《コラム》02 「路地」

投稿日:2014.02.08

私は路地が好きだ。

 

路地裏と呼ばれるようにそこは表通りに面した華やかな場ではない。知る人ぞ知るようなストリートの所もある。突き当たって行き止まりになってしまうような路地もあるし、迷路のようなところもある。長く狭い路地を抜けた途端に予想もしていなかった素晴らしい風景に出合うこともある。そんな時はとても嬉しくなる。

 

 

普段は車を運転して通り過ぎてしまう街中をときには歩いてみる。そうすると二人がやっと並んで歩けるくらいの路地を発見して、そこを歩いてみたくなる。もちろん初めて歩く道だ。普段は特定の人たちしか通らない路地であろう。しかしそこに暮らす人たちの生活感がにじみ出ている。沢山の人たちが行き交う場所ではないが、家の入口の設えをきちっと整えているところもあれば、扉の横の壁に赤い郵便ポストがかけてあるだけのところもあり、それだけでここに暮らす人がいることがわかるときもある。猫がねそべっている姿がよく似合う場所でもある。見知らぬ人が通っても我感じずと堂々としている姿は存在感を感じる。

 

この写真の路地は豊岡市元町の商店街の一画にある。ほとんどの人は知らないであろう。この近くでその昔銀行であった古い建物を修理し、医院に改築工事をしていた時に偶然見つけた場所である。杉の羽目板が統一感があって美しい。狭い路地なので、どの家も外には障害になるようなもの一切置いていなくて気持ちが良い。この路地を通り抜けると道路に当たり通行量も多い。

 

その昔、ここに道路はなく円山川の川べりであった。その護岸は、現在の市民会館あたりから円山川本流との合流地点まで玄武岩が積み上げてあった。

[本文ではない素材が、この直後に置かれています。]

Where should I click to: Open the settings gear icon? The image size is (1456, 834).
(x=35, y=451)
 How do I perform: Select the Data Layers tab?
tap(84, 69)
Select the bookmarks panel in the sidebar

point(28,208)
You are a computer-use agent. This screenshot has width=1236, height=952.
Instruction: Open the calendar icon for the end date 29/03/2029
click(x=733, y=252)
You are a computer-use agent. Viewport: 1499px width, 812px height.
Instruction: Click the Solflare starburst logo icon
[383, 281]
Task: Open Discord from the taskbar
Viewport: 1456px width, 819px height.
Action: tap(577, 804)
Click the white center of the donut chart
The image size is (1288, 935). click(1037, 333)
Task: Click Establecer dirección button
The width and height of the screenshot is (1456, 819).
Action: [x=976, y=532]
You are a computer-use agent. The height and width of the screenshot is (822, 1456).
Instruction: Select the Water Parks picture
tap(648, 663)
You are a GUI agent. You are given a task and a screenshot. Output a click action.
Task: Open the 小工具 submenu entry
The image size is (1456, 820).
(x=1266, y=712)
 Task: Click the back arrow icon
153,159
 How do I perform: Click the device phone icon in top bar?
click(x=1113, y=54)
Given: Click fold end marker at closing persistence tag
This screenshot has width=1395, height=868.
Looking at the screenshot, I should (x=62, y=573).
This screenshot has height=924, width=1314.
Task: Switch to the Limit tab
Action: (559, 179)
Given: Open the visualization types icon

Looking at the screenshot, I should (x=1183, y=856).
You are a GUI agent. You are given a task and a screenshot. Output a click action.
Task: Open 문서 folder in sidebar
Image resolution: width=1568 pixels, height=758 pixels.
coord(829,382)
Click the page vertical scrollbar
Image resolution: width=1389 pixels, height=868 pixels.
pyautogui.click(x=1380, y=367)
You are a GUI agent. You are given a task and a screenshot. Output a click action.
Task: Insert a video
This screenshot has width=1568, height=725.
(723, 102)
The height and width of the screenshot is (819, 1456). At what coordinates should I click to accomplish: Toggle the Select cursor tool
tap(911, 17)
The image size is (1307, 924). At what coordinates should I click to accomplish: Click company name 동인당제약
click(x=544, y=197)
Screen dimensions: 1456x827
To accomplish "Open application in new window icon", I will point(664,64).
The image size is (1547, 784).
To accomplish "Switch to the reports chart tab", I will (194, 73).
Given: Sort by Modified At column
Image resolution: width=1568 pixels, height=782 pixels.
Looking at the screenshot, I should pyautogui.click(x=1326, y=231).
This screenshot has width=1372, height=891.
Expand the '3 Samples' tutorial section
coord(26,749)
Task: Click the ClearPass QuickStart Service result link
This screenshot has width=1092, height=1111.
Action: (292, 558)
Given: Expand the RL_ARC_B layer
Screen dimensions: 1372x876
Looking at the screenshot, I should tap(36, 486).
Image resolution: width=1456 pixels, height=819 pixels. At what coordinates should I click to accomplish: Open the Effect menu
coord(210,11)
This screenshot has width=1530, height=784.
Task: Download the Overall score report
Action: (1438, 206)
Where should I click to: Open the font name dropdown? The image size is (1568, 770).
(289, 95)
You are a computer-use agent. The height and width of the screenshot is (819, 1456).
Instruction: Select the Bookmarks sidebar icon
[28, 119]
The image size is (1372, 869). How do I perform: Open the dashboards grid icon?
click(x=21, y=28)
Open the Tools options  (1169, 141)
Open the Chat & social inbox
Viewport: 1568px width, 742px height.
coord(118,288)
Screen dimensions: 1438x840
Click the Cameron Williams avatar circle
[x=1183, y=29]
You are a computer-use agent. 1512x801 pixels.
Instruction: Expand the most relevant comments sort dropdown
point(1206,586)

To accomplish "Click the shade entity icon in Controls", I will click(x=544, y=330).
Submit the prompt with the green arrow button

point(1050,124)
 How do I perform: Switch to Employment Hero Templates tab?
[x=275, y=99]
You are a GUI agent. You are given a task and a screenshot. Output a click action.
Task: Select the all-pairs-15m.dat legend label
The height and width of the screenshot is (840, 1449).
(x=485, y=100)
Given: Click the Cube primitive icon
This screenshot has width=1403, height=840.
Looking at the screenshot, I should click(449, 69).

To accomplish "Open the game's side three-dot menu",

その姿を対岸の市民体育館側から見ると壮観であった事を記憶している。その護岸はそのまま埋め立てられて城崎へ通じる道路の中に埋まっている。更に歴史を遡ればこの辺りは北前船の品物を荷揚げする船着き場でもあった。その時代この辺りは多くの人々の往来があり賑わっていたのであろう。当時の建物はなく、道路は改修されて面影を残すものを目にすることはないが、細い路地にいると視野が狭くなった分、思いを馳せることができる。

 

 

豊岡市元町にて撮影。この日は1月最終日。例年よりも気温が高く、過ごしやすい日であった。